*** Opening Data section ***
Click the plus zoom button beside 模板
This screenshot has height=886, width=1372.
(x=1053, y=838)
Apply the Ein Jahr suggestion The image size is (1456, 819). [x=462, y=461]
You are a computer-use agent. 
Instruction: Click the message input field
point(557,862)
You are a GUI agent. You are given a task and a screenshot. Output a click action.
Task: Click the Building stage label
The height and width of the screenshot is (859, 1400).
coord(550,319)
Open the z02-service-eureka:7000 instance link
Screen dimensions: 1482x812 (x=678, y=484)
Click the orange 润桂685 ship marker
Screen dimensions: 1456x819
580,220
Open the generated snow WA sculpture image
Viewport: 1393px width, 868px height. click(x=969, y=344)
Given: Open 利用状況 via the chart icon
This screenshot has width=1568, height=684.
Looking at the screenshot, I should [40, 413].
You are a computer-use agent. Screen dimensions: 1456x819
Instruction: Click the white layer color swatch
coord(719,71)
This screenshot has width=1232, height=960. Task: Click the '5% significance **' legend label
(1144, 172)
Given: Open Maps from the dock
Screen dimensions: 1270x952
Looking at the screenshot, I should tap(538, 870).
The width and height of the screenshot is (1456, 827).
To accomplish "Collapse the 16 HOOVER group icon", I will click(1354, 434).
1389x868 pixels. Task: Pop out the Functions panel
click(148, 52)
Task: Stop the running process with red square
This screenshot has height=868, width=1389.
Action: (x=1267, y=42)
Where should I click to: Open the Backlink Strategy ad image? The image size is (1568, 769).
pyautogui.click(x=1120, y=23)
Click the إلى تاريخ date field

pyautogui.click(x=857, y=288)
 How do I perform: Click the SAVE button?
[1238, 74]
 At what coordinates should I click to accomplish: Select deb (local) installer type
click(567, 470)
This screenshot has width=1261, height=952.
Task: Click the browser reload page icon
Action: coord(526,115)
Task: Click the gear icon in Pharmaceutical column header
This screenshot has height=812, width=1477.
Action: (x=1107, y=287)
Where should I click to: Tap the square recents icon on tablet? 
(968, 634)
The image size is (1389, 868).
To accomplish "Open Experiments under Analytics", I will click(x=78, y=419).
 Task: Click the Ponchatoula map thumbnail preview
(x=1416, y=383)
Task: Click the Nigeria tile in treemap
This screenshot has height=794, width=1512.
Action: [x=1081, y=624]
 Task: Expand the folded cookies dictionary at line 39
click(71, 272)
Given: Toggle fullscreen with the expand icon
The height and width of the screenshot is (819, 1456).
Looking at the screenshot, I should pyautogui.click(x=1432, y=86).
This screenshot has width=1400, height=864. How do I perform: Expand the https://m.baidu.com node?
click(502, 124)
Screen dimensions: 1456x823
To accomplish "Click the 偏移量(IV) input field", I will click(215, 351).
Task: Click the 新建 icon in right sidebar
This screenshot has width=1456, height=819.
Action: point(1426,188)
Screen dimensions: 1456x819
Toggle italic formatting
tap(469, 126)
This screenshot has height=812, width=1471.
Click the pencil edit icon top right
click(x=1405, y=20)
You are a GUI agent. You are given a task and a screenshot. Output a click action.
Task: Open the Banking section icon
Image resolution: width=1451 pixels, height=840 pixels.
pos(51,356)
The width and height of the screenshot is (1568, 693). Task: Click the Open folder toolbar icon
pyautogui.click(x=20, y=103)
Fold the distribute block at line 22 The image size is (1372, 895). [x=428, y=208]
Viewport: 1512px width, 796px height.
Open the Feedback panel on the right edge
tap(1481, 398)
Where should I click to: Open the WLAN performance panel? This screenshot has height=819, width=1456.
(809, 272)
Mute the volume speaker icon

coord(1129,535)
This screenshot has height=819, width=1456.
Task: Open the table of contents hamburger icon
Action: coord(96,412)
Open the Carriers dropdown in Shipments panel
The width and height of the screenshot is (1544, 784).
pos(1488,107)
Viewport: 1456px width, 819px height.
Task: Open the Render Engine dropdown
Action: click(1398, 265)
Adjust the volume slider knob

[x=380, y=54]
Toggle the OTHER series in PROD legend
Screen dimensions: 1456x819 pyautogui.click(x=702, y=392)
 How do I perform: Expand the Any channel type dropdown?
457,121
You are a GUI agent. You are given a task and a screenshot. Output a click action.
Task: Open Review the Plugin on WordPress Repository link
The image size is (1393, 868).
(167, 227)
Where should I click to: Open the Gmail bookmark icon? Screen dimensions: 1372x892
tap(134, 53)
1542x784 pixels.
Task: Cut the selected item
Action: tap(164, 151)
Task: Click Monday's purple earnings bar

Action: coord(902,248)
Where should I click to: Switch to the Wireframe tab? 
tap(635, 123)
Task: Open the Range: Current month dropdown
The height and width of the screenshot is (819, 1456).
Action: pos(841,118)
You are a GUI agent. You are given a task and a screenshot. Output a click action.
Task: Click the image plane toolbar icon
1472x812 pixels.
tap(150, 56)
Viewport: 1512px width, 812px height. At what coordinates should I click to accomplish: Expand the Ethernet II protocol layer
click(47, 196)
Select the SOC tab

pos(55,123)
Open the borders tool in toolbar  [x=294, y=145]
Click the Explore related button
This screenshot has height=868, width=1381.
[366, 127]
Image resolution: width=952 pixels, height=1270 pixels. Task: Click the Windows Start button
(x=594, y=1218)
*** Closing Data section ***
» Problem details
Please make an exact copy of the entries, down to the last character.

» Solution for this exercise
Click the plus zoom button beside 模板
This screenshot has height=886, width=1372.
(x=1053, y=838)
Apply the Ein Jahr suggestion The image size is (1456, 819). [x=462, y=461]
You are a computer-use agent. 
Instruction: Click the message input field
point(557,862)
You are a GUI agent. You are given a task and a screenshot. Output a click action.
Task: Click the Building stage label
The height and width of the screenshot is (859, 1400).
coord(550,319)
Open the z02-service-eureka:7000 instance link
Screen dimensions: 1482x812 (x=678, y=484)
Click the orange 润桂685 ship marker
Screen dimensions: 1456x819
580,220
Open the generated snow WA sculpture image
Viewport: 1393px width, 868px height. click(x=969, y=344)
Given: Open 利用状況 via the chart icon
This screenshot has width=1568, height=684.
Looking at the screenshot, I should [40, 413].
You are a computer-use agent. Screen dimensions: 1456x819
Instruction: Click the white layer color swatch
coord(719,71)
This screenshot has width=1232, height=960. Task: Click the '5% significance **' legend label
(1144, 172)
Given: Open Maps from the dock
Screen dimensions: 1270x952
Looking at the screenshot, I should tap(538, 870).
The width and height of the screenshot is (1456, 827).
To accomplish "Collapse the 16 HOOVER group icon", I will click(1354, 434).
1389x868 pixels. Task: Pop out the Functions panel
click(148, 52)
Task: Stop the running process with red square
This screenshot has height=868, width=1389.
Action: (x=1267, y=42)
Where should I click to: Open the Backlink Strategy ad image? The image size is (1568, 769).
pyautogui.click(x=1120, y=23)
Click the إلى تاريخ date field

pyautogui.click(x=857, y=288)
 How do I perform: Click the SAVE button?
[1238, 74]
 At what coordinates should I click to accomplish: Select deb (local) installer type
click(567, 470)
This screenshot has width=1261, height=952.
Task: Click the browser reload page icon
Action: coord(526,115)
Task: Click the gear icon in Pharmaceutical column header
This screenshot has height=812, width=1477.
Action: (x=1107, y=287)
Where should I click to: Tap the square recents icon on tablet? 
(968, 634)
The image size is (1389, 868).
To accomplish "Open Experiments under Analytics", I will click(x=78, y=419).
 Task: Click the Ponchatoula map thumbnail preview
(x=1416, y=383)
Task: Click the Nigeria tile in treemap
This screenshot has height=794, width=1512.
Action: [x=1081, y=624]
 Task: Expand the folded cookies dictionary at line 39
click(71, 272)
Given: Toggle fullscreen with the expand icon
The height and width of the screenshot is (819, 1456).
Looking at the screenshot, I should pyautogui.click(x=1432, y=86).
This screenshot has width=1400, height=864. How do I perform: Expand the https://m.baidu.com node?
click(502, 124)
Screen dimensions: 1456x823
To accomplish "Click the 偏移量(IV) input field", I will click(215, 351).
Task: Click the 新建 icon in right sidebar
This screenshot has width=1456, height=819.
Action: point(1426,188)
Screen dimensions: 1456x819
Toggle italic formatting
tap(469, 126)
This screenshot has height=812, width=1471.
Click the pencil edit icon top right
click(x=1405, y=20)
You are a GUI agent. You are given a task and a screenshot. Output a click action.
Task: Open the Banking section icon
Image resolution: width=1451 pixels, height=840 pixels.
pos(51,356)
The width and height of the screenshot is (1568, 693). Task: Click the Open folder toolbar icon
pyautogui.click(x=20, y=103)
Fold the distribute block at line 22 The image size is (1372, 895). [x=428, y=208]
Viewport: 1512px width, 796px height.
Open the Feedback panel on the right edge
tap(1481, 398)
Where should I click to: Open the WLAN performance panel? This screenshot has height=819, width=1456.
(809, 272)
Mute the volume speaker icon

coord(1129,535)
This screenshot has height=819, width=1456.
Task: Open the table of contents hamburger icon
Action: coord(96,412)
Open the Carriers dropdown in Shipments panel
The width and height of the screenshot is (1544, 784).
pos(1488,107)
Viewport: 1456px width, 819px height.
Task: Open the Render Engine dropdown
Action: click(1398, 265)
Adjust the volume slider knob

[x=380, y=54]
Toggle the OTHER series in PROD legend
Screen dimensions: 1456x819 pyautogui.click(x=702, y=392)
 How do I perform: Expand the Any channel type dropdown?
457,121
You are a GUI agent. You are given a task and a screenshot. Output a click action.
Task: Open Review the Plugin on WordPress Repository link
The image size is (1393, 868).
(167, 227)
Where should I click to: Open the Gmail bookmark icon? Screen dimensions: 1372x892
tap(134, 53)
1542x784 pixels.
Task: Cut the selected item
Action: tap(164, 151)
Task: Click Monday's purple earnings bar

Action: coord(902,248)
Where should I click to: Switch to the Wireframe tab? 
tap(635, 123)
Task: Open the Range: Current month dropdown
The height and width of the screenshot is (819, 1456).
Action: pos(841,118)
You are a GUI agent. You are given a task and a screenshot. Output a click action.
Task: Click the image plane toolbar icon
1472x812 pixels.
tap(150, 56)
Viewport: 1512px width, 812px height. At what coordinates should I click to accomplish: Expand the Ethernet II protocol layer
click(47, 196)
Select the SOC tab

pos(55,123)
Open the borders tool in toolbar  [x=294, y=145]
Click the Explore related button
This screenshot has height=868, width=1381.
[366, 127]
Image resolution: width=952 pixels, height=1270 pixels. Task: Click the Windows Start button
(x=594, y=1218)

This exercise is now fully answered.